Echte Wagnerianer kommen allerdings lieber im Anschluss an die Premierenwoche. Wenn die da sind, die in Bayreuth nur eins wollen: Wagner hören, über Wagner nachdenken und stundenlang über Wagner reden. Und das geht ja nirgendwo besser als in dieser oberfränkischen Kleinstadt, wo zwischen dem 25. Juli und dem 28. August nichts, aber auch gar nichts vom Wesentlichen ablenkt. Wo kaum jemand Nachhilfe braucht. (Eine Ausnahme bilden die beiden geschlossenen "Gewerkschaftsaufführungen", die seit den fünfziger Jahren auch Nichtsahnende mit Wagner konfrontieren, was die anderen, die erbittert um ihre Karten kämpfen, regelmäßig auf die Palme bringt.)

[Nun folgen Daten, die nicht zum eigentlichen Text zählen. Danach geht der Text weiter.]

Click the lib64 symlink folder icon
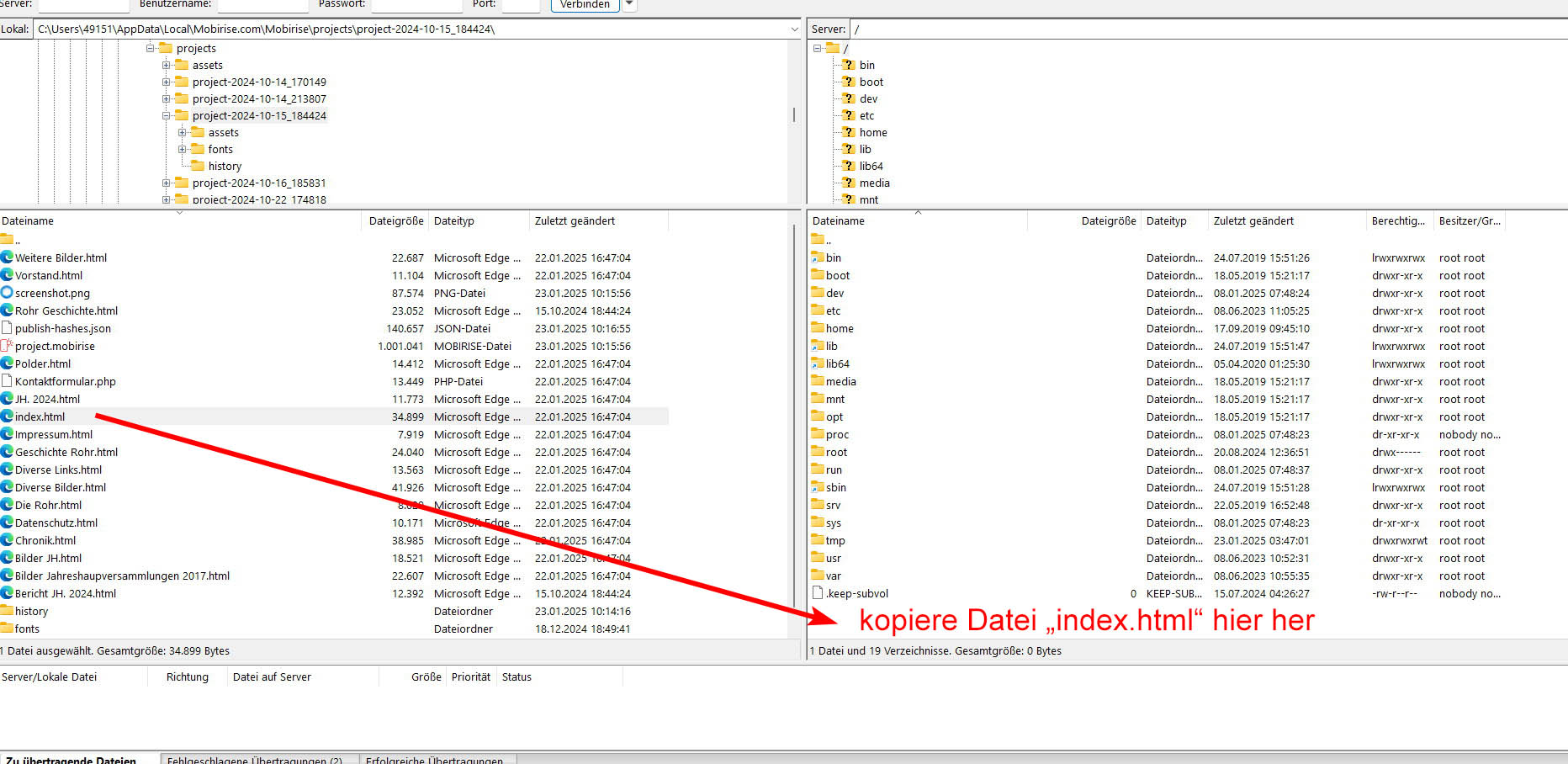Screen dimensions: 1568x764 tap(818, 363)
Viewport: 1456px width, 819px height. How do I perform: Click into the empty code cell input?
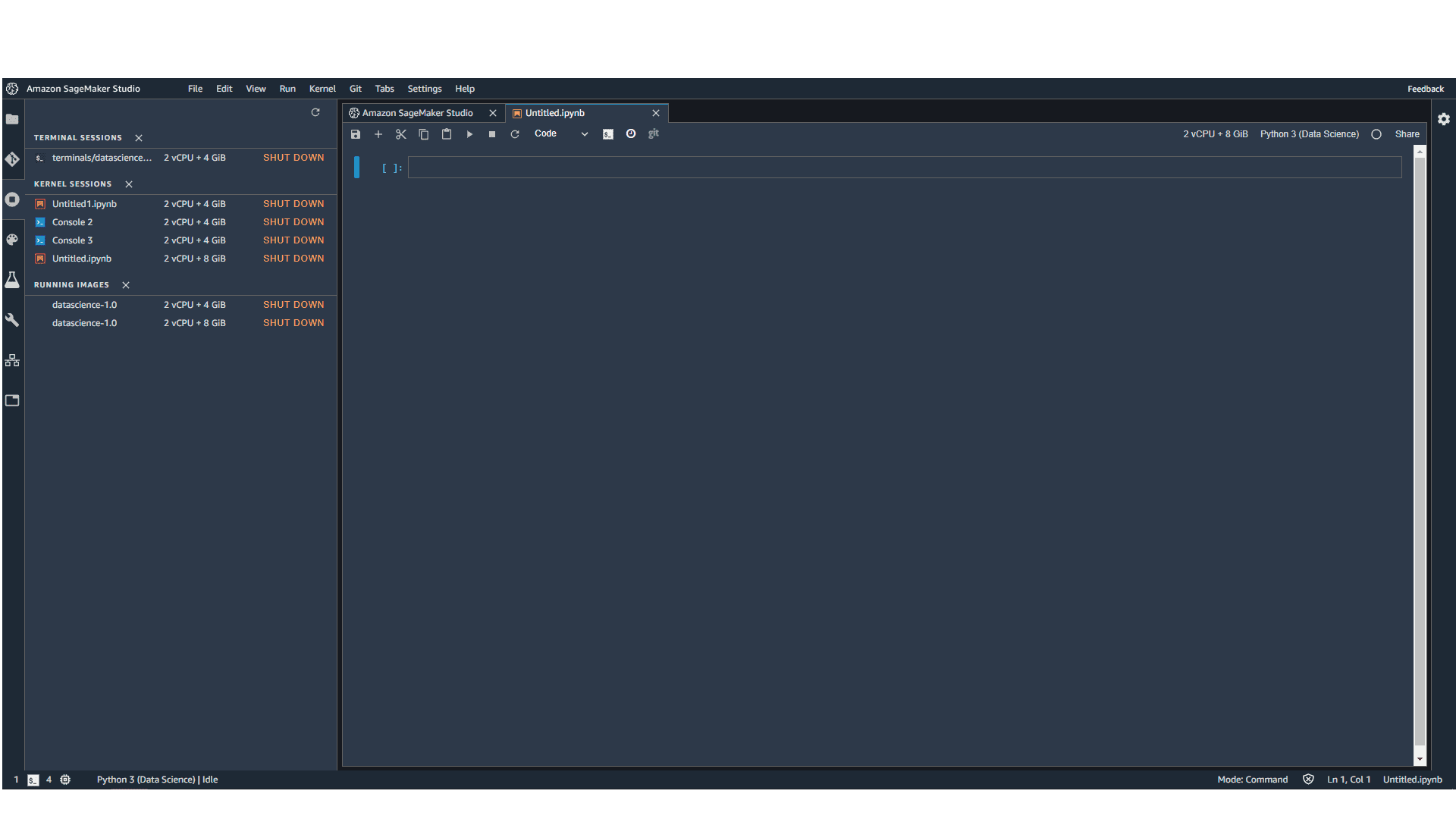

Eine örtliche Buchhandlung, die während der Festspiele immer eine kleine Dependance auf dem Grünen Hügel aufmacht, hält selbstverständlich Textbücher in allen gängigen Sprachen bereit, verkauft davon aber pro Tag höchstens zehn bis fünfzehn Exemplare, was angesichts der 1974 Plätze im Festspielhaus eine verschwindend geringe Zahl ist. Apropos Bücher. Eine der Novitäten in diesem Sommer ist das neue Buch von Oliver Hilmes, an dem der Titel zweifellos das Beste ist: "Cosimas Kinder". Auf 300 Seiten schleppen sich "Triumph und Tragödie der Wagner-Dynastie", so der Untertitel, dahin - und stilistisch ist die Zusammenschreibe dessen, was man im Prinzip schon immer wusste, genauso ärgerlich wie die von Hilmes vor zwei Jahren vorgelegte Cosima-Wagner-Biografie.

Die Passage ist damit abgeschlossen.